Questa gazzetta muore perché un modesto imprenditore – tale per taglia e per fondi – è stato lasciato avvizzire; perché oggi con la monnezza e i fotovoltaici si prospera – ancor più se non si disdegnano le seduzioni del malaffare -, mentre con la carta e gli inchiostri non si fanno denari.  

Dicono che è un giorno che non c’è il 30 febbraio, ma per i custodi della rotativa del Corriere – loro malgrado – il calendario si è riadattato: il “tempo della fine” esiste solo per loro; impoverisce e umilia soltanto loro, nessun altro lavoratore di questo mondo “può finire” il 30 febbraio.

Chiude i battenti uno degli ultimi presìdi del romanticismo non astratto, il foglio del bar della piazza, del barbiere portavoce, del sindaco più innalzato o disprezzato della norma, come è regola nelle comunità di poche anime. Da sottolineare: il mondo piccolo non per forza è il “distretto del bene” rigidamente contrapposto alle metropoli luciferine; sarebbe banale e stupido pensare che mamma meschinità sgravi solo sui Navigli. E’ solo questione di probabilità: mafiosi a parte – che sono nascosti ovunque, nelle stamberghe che schiumano letame come negli attici con i cristalli sempre lucidi -, è più facile che un bancarottiere di talento non abbia fatto casa in un paese di 500 abitanti. 

Salvo Dipietra, 49 anni, è un siciliano romantico che non si piange addosso; senza il Corriere pare un uomo senza esofago, non solo privato del cuore, ma sa che la vita impone di reagire dopo aver ricevuto un calcio sotto la cintura. Per poco camperà di cassa integrazione, poi si ingegnerà con qualche lavoro di manutenzione in nero. Chi non fa la valigia e scappa non ha molte alternative da queste parti.
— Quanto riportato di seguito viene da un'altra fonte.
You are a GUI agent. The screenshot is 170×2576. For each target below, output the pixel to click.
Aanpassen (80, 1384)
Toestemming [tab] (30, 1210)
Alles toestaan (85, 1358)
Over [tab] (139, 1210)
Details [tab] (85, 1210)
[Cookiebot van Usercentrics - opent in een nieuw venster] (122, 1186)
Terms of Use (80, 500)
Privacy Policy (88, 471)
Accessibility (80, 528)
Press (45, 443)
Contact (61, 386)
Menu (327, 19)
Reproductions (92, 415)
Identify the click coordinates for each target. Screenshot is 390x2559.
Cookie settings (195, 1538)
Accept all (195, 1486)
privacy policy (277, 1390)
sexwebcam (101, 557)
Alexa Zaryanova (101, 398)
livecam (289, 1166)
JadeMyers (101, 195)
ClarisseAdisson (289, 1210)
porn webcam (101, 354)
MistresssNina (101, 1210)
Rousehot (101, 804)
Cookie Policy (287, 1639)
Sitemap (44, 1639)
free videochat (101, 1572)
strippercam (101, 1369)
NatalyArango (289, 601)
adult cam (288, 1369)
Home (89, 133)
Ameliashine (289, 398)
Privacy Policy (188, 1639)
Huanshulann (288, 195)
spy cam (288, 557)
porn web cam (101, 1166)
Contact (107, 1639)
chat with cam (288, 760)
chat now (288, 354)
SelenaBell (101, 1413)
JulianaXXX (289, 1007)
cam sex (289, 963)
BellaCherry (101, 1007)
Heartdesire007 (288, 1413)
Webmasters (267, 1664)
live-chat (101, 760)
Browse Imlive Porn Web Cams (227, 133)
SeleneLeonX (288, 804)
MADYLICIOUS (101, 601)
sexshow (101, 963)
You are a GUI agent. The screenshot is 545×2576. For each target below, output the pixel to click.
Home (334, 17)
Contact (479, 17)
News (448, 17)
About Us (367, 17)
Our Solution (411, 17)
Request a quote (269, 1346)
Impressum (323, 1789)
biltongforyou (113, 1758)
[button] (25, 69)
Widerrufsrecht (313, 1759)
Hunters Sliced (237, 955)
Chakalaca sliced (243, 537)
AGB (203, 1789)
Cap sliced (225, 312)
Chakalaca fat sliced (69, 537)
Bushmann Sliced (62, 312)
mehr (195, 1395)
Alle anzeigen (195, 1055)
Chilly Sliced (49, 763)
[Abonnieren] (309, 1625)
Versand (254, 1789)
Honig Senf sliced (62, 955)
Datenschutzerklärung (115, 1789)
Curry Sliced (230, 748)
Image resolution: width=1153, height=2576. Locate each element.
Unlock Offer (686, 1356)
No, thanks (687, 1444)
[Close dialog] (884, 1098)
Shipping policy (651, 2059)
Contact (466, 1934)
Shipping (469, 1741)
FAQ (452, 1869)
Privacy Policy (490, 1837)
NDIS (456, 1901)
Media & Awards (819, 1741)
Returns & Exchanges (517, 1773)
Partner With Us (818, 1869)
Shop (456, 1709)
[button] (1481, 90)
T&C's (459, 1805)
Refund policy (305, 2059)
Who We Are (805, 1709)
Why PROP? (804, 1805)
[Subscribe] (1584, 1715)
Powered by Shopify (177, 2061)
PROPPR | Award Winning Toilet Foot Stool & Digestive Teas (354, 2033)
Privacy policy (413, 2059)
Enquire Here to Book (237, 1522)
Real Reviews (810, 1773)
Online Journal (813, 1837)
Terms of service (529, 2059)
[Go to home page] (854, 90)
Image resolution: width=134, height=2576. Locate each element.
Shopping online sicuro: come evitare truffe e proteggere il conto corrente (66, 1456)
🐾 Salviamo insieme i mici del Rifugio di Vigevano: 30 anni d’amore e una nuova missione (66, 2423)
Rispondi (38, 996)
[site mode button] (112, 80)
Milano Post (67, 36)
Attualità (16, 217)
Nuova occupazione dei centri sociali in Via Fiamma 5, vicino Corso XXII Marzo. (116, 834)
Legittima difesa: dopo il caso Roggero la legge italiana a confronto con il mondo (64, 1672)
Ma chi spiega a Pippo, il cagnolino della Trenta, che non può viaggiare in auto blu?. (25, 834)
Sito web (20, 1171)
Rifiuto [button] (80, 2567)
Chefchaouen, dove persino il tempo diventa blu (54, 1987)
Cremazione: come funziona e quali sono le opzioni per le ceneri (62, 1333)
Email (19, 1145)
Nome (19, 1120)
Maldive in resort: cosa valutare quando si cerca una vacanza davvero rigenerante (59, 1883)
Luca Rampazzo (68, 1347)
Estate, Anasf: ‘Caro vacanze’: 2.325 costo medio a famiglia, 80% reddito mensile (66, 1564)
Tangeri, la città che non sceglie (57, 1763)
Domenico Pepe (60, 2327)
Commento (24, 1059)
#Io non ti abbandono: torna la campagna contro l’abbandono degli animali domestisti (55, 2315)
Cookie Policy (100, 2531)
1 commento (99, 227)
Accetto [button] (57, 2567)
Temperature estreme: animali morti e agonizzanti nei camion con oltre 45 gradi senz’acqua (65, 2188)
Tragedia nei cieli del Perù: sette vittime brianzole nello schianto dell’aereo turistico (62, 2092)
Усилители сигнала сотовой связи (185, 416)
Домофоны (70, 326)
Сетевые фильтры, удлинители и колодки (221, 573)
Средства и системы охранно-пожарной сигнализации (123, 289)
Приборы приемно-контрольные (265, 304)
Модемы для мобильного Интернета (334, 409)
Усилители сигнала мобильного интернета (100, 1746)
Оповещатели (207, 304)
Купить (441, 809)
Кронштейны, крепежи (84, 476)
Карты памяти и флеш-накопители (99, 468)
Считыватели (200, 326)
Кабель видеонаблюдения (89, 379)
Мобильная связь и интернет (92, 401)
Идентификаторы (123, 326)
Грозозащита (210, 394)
Salvo ha il pregio aureo di non portare mai rancore; chi lo conosce dai tempi del catechismo non ricorda un giorno in cui quel saluto inasprito dal messinese scabro non sia stato accompagnato da un sorriso sincero. Da manifestazioni di solarità che infondono la certezza di non essere mai parimenti cordiali. Lo fa perché è proprio così, non da ruffiano in cerca di elemosina. E non è un caso, allora, se Salvo è un sussidiato, non in qualità di ex dipendente della rotativa ma in quanto romantico lesionato. Ha amoreggiato con quella macchina come fosse la sua donna di ghisa; ha amato sua sorella Carmela sconsideratamente, tanto da essere ritenuto – da qualche tossico benpensante – un paraculo incestuoso. Ha amato, solo nella sua testa da nobile di pensiero, tante femmine di Condrò.

Molte gli hanno sempre riservato saluti gentili; qualcuna sorrisi irridenti; da nessuna ha mai ricevuto un bacio che accenda brividi, a sigillo di un sentimento profondo. Per questo è un romantico sussidiato, costretto a riscuotere in moneta ciò che una donna non gli ha mai reso in passione. E’ colpa della sua bruttezza: in effetti pare l’erede siculo, senza castello, della Bestia ignorata da una Bella distratta.

Fatelo santo laico quest’uomo: nonostante tutto il vissuto non l’ha indurito. Anche senza donna, senza Carmela, senza giornale di Condrò, il suo sorriso gode di salute di ferro. Dipietra è il suo cognome, non il suo cuore. E Salvo è la sua condizione perenne di refrattario alla malinconia.